● TASK ITEM
Please restate each entry that follows word for word.

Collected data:
# # # # # # #

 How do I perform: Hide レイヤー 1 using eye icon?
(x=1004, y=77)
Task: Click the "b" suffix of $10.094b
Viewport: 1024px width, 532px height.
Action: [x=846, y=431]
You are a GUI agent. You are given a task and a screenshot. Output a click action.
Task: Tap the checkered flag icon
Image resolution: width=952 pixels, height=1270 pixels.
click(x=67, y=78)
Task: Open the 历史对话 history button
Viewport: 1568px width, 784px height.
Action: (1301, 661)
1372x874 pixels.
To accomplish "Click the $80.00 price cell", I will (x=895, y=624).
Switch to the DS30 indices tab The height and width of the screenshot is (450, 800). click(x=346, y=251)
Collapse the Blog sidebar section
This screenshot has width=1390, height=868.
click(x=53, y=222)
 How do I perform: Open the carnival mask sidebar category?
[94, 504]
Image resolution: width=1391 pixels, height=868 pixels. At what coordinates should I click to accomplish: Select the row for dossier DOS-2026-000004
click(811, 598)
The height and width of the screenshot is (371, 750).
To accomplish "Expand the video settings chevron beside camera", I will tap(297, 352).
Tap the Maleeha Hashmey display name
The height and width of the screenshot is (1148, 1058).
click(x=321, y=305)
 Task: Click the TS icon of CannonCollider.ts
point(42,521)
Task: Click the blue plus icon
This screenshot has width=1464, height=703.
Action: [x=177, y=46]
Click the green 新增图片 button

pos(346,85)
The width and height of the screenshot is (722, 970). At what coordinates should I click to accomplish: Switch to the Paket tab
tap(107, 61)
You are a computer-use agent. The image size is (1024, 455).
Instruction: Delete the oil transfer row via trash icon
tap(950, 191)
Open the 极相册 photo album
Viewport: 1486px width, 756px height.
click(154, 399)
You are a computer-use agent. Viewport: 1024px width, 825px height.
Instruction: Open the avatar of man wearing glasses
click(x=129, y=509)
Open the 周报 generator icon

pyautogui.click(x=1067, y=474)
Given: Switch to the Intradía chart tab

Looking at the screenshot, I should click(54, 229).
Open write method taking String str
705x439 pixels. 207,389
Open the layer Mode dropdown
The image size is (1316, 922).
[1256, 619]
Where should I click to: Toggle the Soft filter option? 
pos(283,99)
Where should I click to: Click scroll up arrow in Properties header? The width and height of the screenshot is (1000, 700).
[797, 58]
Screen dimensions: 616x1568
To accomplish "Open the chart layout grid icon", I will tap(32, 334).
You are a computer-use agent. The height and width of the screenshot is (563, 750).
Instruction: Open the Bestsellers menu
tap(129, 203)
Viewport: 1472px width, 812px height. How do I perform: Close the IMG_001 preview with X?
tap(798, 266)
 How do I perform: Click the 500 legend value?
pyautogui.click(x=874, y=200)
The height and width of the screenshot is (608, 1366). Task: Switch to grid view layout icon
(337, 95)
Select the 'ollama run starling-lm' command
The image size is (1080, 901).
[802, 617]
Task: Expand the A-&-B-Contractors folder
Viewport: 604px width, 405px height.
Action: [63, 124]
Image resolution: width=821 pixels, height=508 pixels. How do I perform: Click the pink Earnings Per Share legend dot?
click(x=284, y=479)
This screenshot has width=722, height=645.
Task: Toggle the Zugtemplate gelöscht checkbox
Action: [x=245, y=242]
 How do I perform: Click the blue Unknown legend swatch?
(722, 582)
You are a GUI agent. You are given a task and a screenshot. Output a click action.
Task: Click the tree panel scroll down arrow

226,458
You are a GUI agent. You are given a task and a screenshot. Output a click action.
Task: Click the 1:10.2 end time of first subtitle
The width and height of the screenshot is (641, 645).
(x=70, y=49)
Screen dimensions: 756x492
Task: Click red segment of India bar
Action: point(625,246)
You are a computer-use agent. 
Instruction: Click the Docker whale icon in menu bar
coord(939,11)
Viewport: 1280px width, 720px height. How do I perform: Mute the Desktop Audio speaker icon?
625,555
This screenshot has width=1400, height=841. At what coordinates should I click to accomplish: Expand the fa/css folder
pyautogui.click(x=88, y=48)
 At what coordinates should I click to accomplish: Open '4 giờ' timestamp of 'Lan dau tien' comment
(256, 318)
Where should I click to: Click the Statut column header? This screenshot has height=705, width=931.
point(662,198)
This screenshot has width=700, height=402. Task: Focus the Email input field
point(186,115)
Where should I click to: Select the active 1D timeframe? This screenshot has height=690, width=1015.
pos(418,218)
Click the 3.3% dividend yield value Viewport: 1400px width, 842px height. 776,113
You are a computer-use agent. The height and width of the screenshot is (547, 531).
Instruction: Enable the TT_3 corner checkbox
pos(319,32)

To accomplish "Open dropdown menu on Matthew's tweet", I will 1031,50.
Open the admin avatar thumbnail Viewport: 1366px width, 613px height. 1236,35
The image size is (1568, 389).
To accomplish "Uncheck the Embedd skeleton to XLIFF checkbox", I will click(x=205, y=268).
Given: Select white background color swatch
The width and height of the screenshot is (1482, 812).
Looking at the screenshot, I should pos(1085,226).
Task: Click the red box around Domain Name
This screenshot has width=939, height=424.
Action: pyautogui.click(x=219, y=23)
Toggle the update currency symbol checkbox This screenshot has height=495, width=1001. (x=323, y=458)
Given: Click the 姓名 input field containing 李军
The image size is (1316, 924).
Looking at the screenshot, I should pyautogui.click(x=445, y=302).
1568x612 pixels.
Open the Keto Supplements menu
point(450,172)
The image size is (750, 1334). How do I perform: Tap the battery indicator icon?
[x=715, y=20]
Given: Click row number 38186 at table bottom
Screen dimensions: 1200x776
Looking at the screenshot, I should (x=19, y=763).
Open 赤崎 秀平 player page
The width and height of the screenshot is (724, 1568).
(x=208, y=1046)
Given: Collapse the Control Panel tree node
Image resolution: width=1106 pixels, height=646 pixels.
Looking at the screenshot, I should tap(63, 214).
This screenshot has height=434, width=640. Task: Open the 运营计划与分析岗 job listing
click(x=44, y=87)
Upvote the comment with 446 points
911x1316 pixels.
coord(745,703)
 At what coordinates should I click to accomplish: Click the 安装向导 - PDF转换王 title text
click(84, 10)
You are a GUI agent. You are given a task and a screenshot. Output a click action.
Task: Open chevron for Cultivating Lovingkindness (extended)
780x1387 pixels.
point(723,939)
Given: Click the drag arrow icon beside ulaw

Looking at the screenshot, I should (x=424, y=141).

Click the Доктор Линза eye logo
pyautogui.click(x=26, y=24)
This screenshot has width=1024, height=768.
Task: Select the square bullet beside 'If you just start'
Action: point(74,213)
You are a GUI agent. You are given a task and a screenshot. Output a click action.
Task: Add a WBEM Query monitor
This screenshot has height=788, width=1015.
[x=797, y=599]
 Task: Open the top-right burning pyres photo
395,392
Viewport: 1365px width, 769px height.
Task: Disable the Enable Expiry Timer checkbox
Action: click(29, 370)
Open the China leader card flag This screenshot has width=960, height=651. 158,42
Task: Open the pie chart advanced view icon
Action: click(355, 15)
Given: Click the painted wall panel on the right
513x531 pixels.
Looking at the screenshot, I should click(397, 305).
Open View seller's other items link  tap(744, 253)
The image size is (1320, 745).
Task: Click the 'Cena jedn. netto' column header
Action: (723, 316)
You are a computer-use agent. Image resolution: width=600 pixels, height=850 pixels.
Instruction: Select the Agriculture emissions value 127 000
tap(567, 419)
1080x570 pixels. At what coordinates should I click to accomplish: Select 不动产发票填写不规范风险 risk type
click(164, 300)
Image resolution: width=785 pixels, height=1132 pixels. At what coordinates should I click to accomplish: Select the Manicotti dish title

# # # # # # #

● YOUR SOLUTION
 How do I perform: Hide レイヤー 1 using eye icon?
(x=1004, y=77)
Task: Click the "b" suffix of $10.094b
Viewport: 1024px width, 532px height.
Action: [x=846, y=431]
You are a GUI agent. You are given a task and a screenshot. Output a click action.
Task: Tap the checkered flag icon
Image resolution: width=952 pixels, height=1270 pixels.
click(x=67, y=78)
Task: Open the 历史对话 history button
Viewport: 1568px width, 784px height.
Action: (1301, 661)
1372x874 pixels.
To accomplish "Click the $80.00 price cell", I will (x=895, y=624).
Switch to the DS30 indices tab The height and width of the screenshot is (450, 800). click(x=346, y=251)
Collapse the Blog sidebar section
This screenshot has width=1390, height=868.
click(x=53, y=222)
 How do I perform: Open the carnival mask sidebar category?
[94, 504]
Image resolution: width=1391 pixels, height=868 pixels. At what coordinates should I click to accomplish: Select the row for dossier DOS-2026-000004
click(811, 598)
The height and width of the screenshot is (371, 750).
To accomplish "Expand the video settings chevron beside camera", I will tap(297, 352).
Tap the Maleeha Hashmey display name
The height and width of the screenshot is (1148, 1058).
click(x=321, y=305)
 Task: Click the TS icon of CannonCollider.ts
point(42,521)
Task: Click the blue plus icon
This screenshot has width=1464, height=703.
Action: [x=177, y=46]
Click the green 新增图片 button

pos(346,85)
The width and height of the screenshot is (722, 970). At what coordinates should I click to accomplish: Switch to the Paket tab
tap(107, 61)
You are a computer-use agent. The image size is (1024, 455).
Instruction: Delete the oil transfer row via trash icon
tap(950, 191)
Open the 极相册 photo album
Viewport: 1486px width, 756px height.
click(154, 399)
You are a computer-use agent. Viewport: 1024px width, 825px height.
Instruction: Open the avatar of man wearing glasses
click(x=129, y=509)
Open the 周报 generator icon

pyautogui.click(x=1067, y=474)
Given: Switch to the Intradía chart tab

Looking at the screenshot, I should click(54, 229).
Open write method taking String str
705x439 pixels. 207,389
Open the layer Mode dropdown
The image size is (1316, 922).
[1256, 619]
Where should I click to: Toggle the Soft filter option? 
pos(283,99)
Where should I click to: Click scroll up arrow in Properties header? The width and height of the screenshot is (1000, 700).
[797, 58]
Screen dimensions: 616x1568
To accomplish "Open the chart layout grid icon", I will tap(32, 334).
You are a computer-use agent. The height and width of the screenshot is (563, 750).
Instruction: Open the Bestsellers menu
tap(129, 203)
Viewport: 1472px width, 812px height. How do I perform: Close the IMG_001 preview with X?
tap(798, 266)
 How do I perform: Click the 500 legend value?
pyautogui.click(x=874, y=200)
The height and width of the screenshot is (608, 1366). Task: Switch to grid view layout icon
(337, 95)
Select the 'ollama run starling-lm' command
The image size is (1080, 901).
[802, 617]
Task: Expand the A-&-B-Contractors folder
Viewport: 604px width, 405px height.
Action: [63, 124]
Image resolution: width=821 pixels, height=508 pixels. How do I perform: Click the pink Earnings Per Share legend dot?
click(x=284, y=479)
This screenshot has width=722, height=645.
Task: Toggle the Zugtemplate gelöscht checkbox
Action: [x=245, y=242]
 How do I perform: Click the blue Unknown legend swatch?
(722, 582)
You are a GUI agent. You are given a task and a screenshot. Output a click action.
Task: Click the tree panel scroll down arrow

226,458
You are a GUI agent. You are given a task and a screenshot. Output a click action.
Task: Click the 1:10.2 end time of first subtitle
The width and height of the screenshot is (641, 645).
(x=70, y=49)
Screen dimensions: 756x492
Task: Click red segment of India bar
Action: point(625,246)
You are a computer-use agent. 
Instruction: Click the Docker whale icon in menu bar
coord(939,11)
Viewport: 1280px width, 720px height. How do I perform: Mute the Desktop Audio speaker icon?
625,555
This screenshot has width=1400, height=841. At what coordinates should I click to accomplish: Expand the fa/css folder
pyautogui.click(x=88, y=48)
 At what coordinates should I click to accomplish: Open '4 giờ' timestamp of 'Lan dau tien' comment
(256, 318)
Where should I click to: Click the Statut column header? This screenshot has height=705, width=931.
point(662,198)
This screenshot has width=700, height=402. Task: Focus the Email input field
point(186,115)
Where should I click to: Select the active 1D timeframe? This screenshot has height=690, width=1015.
pos(418,218)
Click the 3.3% dividend yield value Viewport: 1400px width, 842px height. 776,113
You are a computer-use agent. The height and width of the screenshot is (547, 531).
Instruction: Enable the TT_3 corner checkbox
pos(319,32)

To accomplish "Open dropdown menu on Matthew's tweet", I will 1031,50.
Open the admin avatar thumbnail Viewport: 1366px width, 613px height. 1236,35
The image size is (1568, 389).
To accomplish "Uncheck the Embedd skeleton to XLIFF checkbox", I will click(x=205, y=268).
Given: Select white background color swatch
The width and height of the screenshot is (1482, 812).
Looking at the screenshot, I should pos(1085,226).
Task: Click the red box around Domain Name
This screenshot has width=939, height=424.
Action: pyautogui.click(x=219, y=23)
Toggle the update currency symbol checkbox This screenshot has height=495, width=1001. (x=323, y=458)
Given: Click the 姓名 input field containing 李军
The image size is (1316, 924).
Looking at the screenshot, I should pyautogui.click(x=445, y=302).
1568x612 pixels.
Open the Keto Supplements menu
point(450,172)
The image size is (750, 1334). How do I perform: Tap the battery indicator icon?
[x=715, y=20]
Given: Click row number 38186 at table bottom
Screen dimensions: 1200x776
Looking at the screenshot, I should (x=19, y=763).
Open 赤崎 秀平 player page
The width and height of the screenshot is (724, 1568).
(x=208, y=1046)
Given: Collapse the Control Panel tree node
Image resolution: width=1106 pixels, height=646 pixels.
Looking at the screenshot, I should tap(63, 214).
This screenshot has height=434, width=640. Task: Open the 运营计划与分析岗 job listing
click(x=44, y=87)
Upvote the comment with 446 points
911x1316 pixels.
coord(745,703)
 At what coordinates should I click to accomplish: Click the 安装向导 - PDF转换王 title text
click(84, 10)
You are a GUI agent. You are given a task and a screenshot. Output a click action.
Task: Open chevron for Cultivating Lovingkindness (extended)
780x1387 pixels.
point(723,939)
Given: Click the drag arrow icon beside ulaw

Looking at the screenshot, I should (x=424, y=141).

Click the Доктор Линза eye logo
pyautogui.click(x=26, y=24)
This screenshot has width=1024, height=768.
Task: Select the square bullet beside 'If you just start'
Action: point(74,213)
You are a GUI agent. You are given a task and a screenshot. Output a click action.
Task: Add a WBEM Query monitor
This screenshot has height=788, width=1015.
[x=797, y=599]
 Task: Open the top-right burning pyres photo
395,392
Viewport: 1365px width, 769px height.
Task: Disable the Enable Expiry Timer checkbox
Action: click(29, 370)
Open the China leader card flag This screenshot has width=960, height=651. 158,42
Task: Open the pie chart advanced view icon
Action: click(355, 15)
Given: Click the painted wall panel on the right
513x531 pixels.
Looking at the screenshot, I should click(397, 305).
Open View seller's other items link  tap(744, 253)
The image size is (1320, 745).
Task: Click the 'Cena jedn. netto' column header
Action: (723, 316)
You are a computer-use agent. Image resolution: width=600 pixels, height=850 pixels.
Instruction: Select the Agriculture emissions value 127 000
tap(567, 419)
1080x570 pixels. At what coordinates should I click to accomplish: Select 不动产发票填写不规范风险 risk type
click(164, 300)
Image resolution: width=785 pixels, height=1132 pixels. At what coordinates should I click to accomplish: Select the Manicotti dish title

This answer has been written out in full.